**EXERCISE PROMPT**
Type every record exactly as it appears.

Stored items from a collection
|---|
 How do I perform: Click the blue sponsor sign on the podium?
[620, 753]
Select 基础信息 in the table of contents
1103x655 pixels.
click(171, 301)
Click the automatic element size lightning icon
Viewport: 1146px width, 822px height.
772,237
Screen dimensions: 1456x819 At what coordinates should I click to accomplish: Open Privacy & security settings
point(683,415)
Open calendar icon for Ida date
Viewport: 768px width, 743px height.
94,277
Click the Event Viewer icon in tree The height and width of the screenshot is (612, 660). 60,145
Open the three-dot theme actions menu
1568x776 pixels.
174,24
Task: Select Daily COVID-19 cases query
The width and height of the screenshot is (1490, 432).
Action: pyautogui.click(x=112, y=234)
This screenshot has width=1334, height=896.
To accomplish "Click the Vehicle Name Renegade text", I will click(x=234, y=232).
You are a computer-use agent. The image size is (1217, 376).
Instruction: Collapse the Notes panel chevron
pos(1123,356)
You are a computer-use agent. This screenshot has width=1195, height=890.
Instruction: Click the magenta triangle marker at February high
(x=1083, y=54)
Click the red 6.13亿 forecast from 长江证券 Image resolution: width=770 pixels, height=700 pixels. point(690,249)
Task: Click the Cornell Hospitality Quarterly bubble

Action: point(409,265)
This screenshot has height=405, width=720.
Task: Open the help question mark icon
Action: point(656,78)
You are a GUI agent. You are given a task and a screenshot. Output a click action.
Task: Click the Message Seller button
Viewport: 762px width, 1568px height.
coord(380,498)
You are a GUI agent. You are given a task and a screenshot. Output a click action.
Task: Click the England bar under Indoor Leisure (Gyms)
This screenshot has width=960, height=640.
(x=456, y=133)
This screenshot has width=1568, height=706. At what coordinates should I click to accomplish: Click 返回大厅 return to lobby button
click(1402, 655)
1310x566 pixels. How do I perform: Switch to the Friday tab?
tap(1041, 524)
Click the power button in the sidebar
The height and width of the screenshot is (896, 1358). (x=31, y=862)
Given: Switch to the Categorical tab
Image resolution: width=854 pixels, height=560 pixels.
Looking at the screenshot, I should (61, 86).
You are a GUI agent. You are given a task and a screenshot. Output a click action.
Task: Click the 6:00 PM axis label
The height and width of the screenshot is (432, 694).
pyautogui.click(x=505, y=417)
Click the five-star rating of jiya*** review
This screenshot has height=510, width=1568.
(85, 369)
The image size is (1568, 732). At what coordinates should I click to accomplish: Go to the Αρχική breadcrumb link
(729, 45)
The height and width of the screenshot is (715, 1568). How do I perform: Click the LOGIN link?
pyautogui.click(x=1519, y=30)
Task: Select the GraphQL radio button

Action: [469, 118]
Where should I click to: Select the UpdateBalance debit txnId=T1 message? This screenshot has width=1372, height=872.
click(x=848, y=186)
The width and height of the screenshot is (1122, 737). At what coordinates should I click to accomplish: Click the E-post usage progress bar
|---|
**FINAL ANSWER**
 How do I perform: Click the blue sponsor sign on the podium?
[620, 753]
Select 基础信息 in the table of contents
1103x655 pixels.
click(171, 301)
Click the automatic element size lightning icon
Viewport: 1146px width, 822px height.
772,237
Screen dimensions: 1456x819 At what coordinates should I click to accomplish: Open Privacy & security settings
point(683,415)
Open calendar icon for Ida date
Viewport: 768px width, 743px height.
94,277
Click the Event Viewer icon in tree The height and width of the screenshot is (612, 660). 60,145
Open the three-dot theme actions menu
1568x776 pixels.
174,24
Task: Select Daily COVID-19 cases query
The width and height of the screenshot is (1490, 432).
Action: pyautogui.click(x=112, y=234)
This screenshot has width=1334, height=896.
To accomplish "Click the Vehicle Name Renegade text", I will click(x=234, y=232).
You are a computer-use agent. The image size is (1217, 376).
Instruction: Collapse the Notes panel chevron
pos(1123,356)
You are a computer-use agent. This screenshot has width=1195, height=890.
Instruction: Click the magenta triangle marker at February high
(x=1083, y=54)
Click the red 6.13亿 forecast from 长江证券 Image resolution: width=770 pixels, height=700 pixels. point(690,249)
Task: Click the Cornell Hospitality Quarterly bubble

Action: point(409,265)
This screenshot has height=405, width=720.
Task: Open the help question mark icon
Action: point(656,78)
You are a GUI agent. You are given a task and a screenshot. Output a click action.
Task: Click the Message Seller button
Viewport: 762px width, 1568px height.
coord(380,498)
You are a GUI agent. You are given a task and a screenshot. Output a click action.
Task: Click the England bar under Indoor Leisure (Gyms)
This screenshot has width=960, height=640.
(x=456, y=133)
This screenshot has width=1568, height=706. At what coordinates should I click to accomplish: Click 返回大厅 return to lobby button
click(1402, 655)
1310x566 pixels. How do I perform: Switch to the Friday tab?
tap(1041, 524)
Click the power button in the sidebar
The height and width of the screenshot is (896, 1358). (x=31, y=862)
Given: Switch to the Categorical tab
Image resolution: width=854 pixels, height=560 pixels.
Looking at the screenshot, I should (61, 86).
You are a GUI agent. You are given a task and a screenshot. Output a click action.
Task: Click the 6:00 PM axis label
The height and width of the screenshot is (432, 694).
pyautogui.click(x=505, y=417)
Click the five-star rating of jiya*** review
This screenshot has height=510, width=1568.
(85, 369)
The image size is (1568, 732). At what coordinates should I click to accomplish: Go to the Αρχική breadcrumb link
(729, 45)
The height and width of the screenshot is (715, 1568). How do I perform: Click the LOGIN link?
pyautogui.click(x=1519, y=30)
Task: Select the GraphQL radio button

Action: [469, 118]
Where should I click to: Select the UpdateBalance debit txnId=T1 message? This screenshot has width=1372, height=872.
click(x=848, y=186)
The width and height of the screenshot is (1122, 737). At what coordinates should I click to accomplish: Click the E-post usage progress bar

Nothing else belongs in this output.